[ドバイ/ワシントン 21日 ロイター] – イランの大統領選で当選したイブラヒム・ライシ司法府代表 (60)は21日、2015年に米国などの主要6カ国と結んだ核合意の立て直しに向けた協議に前向きな姿勢を示した。ただ、米国が対イラン制裁を解除した場合でも、バイデン米大統領との面会をきっぱりと拒否した。

米ホワイトハウスのサキ報道官もその後、最高指導者ハメネイ師がイランの実権を掌握していることに変わりはないとし、バイデン大統領が新政権の幹部と会談する計画はないと述べた。

米国務省はライシ氏が大統領選に当選する過程は「かなり作られたもの」と見なしていると指摘。ウィーンでの核合意を巡る協議は「数日内に」再開するとした。

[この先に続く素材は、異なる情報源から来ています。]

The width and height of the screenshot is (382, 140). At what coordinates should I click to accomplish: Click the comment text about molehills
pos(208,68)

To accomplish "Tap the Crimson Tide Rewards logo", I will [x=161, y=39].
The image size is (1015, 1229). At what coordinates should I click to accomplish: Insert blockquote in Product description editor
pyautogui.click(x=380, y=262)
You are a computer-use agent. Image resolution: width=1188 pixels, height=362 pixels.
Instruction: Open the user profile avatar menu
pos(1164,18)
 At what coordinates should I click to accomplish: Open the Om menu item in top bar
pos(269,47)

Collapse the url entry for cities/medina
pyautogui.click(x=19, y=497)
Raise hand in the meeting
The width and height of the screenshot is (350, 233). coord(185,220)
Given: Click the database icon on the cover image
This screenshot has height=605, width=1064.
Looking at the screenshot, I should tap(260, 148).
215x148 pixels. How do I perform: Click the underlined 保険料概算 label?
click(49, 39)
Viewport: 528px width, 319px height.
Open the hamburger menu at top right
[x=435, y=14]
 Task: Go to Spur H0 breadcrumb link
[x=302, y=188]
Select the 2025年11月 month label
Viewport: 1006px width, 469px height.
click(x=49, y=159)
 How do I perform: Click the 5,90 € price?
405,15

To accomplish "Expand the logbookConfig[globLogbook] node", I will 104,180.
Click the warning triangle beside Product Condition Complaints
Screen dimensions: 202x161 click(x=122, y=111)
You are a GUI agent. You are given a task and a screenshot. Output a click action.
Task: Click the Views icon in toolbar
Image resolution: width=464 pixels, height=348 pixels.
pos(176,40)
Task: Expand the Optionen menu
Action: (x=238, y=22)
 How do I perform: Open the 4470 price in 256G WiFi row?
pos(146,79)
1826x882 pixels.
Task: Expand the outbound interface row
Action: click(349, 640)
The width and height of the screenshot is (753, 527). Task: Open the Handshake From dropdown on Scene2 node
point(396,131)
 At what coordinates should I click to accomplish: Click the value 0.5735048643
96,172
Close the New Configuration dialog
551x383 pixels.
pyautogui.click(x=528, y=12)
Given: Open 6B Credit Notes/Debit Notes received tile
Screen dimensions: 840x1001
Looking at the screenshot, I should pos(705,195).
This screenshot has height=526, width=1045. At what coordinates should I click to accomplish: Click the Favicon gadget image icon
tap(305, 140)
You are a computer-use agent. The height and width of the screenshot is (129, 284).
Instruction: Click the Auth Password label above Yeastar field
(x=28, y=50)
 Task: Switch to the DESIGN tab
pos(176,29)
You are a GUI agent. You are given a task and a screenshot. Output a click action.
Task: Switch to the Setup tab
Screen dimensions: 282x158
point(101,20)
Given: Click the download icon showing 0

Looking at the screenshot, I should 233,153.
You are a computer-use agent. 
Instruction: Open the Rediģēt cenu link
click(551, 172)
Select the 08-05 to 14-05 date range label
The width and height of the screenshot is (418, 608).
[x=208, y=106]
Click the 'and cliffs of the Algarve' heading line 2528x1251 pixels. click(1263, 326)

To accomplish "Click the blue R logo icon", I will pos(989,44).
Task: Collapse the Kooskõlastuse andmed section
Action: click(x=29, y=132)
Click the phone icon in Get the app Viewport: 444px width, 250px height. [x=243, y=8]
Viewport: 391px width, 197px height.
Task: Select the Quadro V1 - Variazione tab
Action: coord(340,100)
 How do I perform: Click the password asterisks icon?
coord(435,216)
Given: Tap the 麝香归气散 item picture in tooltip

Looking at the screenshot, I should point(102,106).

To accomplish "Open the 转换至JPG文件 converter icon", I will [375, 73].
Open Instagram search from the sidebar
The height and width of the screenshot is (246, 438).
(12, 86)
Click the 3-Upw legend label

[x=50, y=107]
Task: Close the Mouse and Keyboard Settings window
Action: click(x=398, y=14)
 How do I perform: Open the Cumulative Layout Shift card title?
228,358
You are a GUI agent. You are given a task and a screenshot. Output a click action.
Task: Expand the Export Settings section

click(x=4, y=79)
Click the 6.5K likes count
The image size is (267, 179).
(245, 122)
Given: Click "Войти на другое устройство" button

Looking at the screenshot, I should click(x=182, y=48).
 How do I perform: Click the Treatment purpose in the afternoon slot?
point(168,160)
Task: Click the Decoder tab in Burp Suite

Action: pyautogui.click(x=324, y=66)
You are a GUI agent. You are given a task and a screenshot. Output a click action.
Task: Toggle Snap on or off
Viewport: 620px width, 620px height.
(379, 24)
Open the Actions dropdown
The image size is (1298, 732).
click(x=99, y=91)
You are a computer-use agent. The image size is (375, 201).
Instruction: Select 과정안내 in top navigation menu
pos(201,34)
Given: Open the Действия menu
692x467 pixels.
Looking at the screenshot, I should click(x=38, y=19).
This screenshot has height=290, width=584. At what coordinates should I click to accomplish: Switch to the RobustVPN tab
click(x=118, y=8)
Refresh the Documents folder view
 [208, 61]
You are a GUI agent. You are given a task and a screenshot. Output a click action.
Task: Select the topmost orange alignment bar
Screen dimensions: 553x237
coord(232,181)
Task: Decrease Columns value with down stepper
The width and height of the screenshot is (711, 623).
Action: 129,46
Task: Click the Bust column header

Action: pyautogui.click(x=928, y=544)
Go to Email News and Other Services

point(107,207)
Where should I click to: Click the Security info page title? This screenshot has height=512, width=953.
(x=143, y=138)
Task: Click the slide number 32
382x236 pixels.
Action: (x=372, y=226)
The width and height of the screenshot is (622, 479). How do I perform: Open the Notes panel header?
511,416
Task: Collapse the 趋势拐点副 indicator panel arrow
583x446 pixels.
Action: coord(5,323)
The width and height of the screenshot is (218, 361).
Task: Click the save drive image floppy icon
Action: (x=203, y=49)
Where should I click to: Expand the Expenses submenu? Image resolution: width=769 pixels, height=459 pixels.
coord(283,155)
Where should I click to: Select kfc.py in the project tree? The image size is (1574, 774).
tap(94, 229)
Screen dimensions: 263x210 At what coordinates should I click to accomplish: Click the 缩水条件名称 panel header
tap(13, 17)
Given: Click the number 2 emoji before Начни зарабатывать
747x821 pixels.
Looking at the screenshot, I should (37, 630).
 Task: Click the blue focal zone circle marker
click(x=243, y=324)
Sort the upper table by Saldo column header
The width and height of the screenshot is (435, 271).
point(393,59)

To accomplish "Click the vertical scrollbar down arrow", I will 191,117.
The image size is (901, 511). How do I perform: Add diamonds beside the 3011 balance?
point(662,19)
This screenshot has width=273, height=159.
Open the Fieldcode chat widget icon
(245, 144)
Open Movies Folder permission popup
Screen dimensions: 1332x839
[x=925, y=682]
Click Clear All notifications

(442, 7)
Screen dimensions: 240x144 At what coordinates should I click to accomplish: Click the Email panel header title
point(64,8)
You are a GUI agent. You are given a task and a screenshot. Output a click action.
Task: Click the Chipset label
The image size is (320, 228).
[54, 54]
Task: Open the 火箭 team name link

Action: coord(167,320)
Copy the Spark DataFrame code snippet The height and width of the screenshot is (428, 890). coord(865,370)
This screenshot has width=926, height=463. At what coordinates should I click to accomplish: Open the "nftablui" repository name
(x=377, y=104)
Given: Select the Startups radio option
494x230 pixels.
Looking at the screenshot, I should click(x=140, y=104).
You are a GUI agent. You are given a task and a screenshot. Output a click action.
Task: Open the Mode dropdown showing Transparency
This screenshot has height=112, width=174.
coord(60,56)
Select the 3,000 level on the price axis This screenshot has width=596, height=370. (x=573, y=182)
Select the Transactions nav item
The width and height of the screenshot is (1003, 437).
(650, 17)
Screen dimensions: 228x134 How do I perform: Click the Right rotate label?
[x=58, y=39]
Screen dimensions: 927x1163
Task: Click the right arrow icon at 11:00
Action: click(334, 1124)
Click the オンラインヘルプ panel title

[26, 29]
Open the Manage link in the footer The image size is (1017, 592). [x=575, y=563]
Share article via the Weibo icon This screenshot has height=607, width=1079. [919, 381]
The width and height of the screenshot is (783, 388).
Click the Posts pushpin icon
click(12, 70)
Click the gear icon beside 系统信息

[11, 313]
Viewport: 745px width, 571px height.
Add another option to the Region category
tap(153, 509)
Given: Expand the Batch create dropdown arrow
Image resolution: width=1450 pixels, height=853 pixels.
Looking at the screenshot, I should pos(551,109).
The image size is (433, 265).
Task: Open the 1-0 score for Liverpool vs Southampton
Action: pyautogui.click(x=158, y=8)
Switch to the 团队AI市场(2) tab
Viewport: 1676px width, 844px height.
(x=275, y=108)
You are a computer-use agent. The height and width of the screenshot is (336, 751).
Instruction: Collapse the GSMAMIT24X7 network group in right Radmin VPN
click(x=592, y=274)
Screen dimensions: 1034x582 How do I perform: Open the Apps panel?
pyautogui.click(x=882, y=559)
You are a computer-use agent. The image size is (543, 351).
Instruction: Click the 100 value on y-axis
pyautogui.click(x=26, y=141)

保守強硬派のライシ氏は18日の大統領選で当選後の初めての記者会見で、近隣の湾岸アラブ諸国との関係改善を外交政策の優先事項とすると表明。その上で、敵対するサウジアラビアに対してイエメンへの介入を直ちにやめるように求めた。

イランは決裂した核合意を立て直し、イラン経済に大打撃を与えている米国の対イラン制裁を解除しようとしている。こうした中で反欧米派のライシ氏は8月3日、現実主義のロウハニ大統領の後任に就く

ライシ氏は「国益を保証するための交渉を支持する。米国は直ちに核合意に再び参画し、合意下の義務を果たすべきだ」と主張。イランの外交政策は核合意に限定されるものではないとし、「米国による制裁は全て解除され、イラン政府によって検証されなければならない」とした。

イランや欧米諸国の当局者はどちらも、イランの主要政策の最終決定権は最高指導者ハメネイ師にあるため、ライシ政権発足によってイランの交渉姿勢が変わる可能性は低いと指摘する。

米国が対イラン制裁を解除した場合、バイデン氏と会うかどうかを尋ねられたライシ氏は「それはない」と答えた。

湾岸アラブ諸国は、イランのミサイル計画や中東に「不安定」をもたらす行為と、核合意を分けることが危険であると指摘する。イランとサウジアラビアは何十年にもわたり、イエメンからイラクまでさまざまな国で代理戦争を繰り広げてきた。

ライシ氏は、ハメネイ氏の見解と同じように「地域内での活動とミサイル計画」は交渉の余地がないと語った。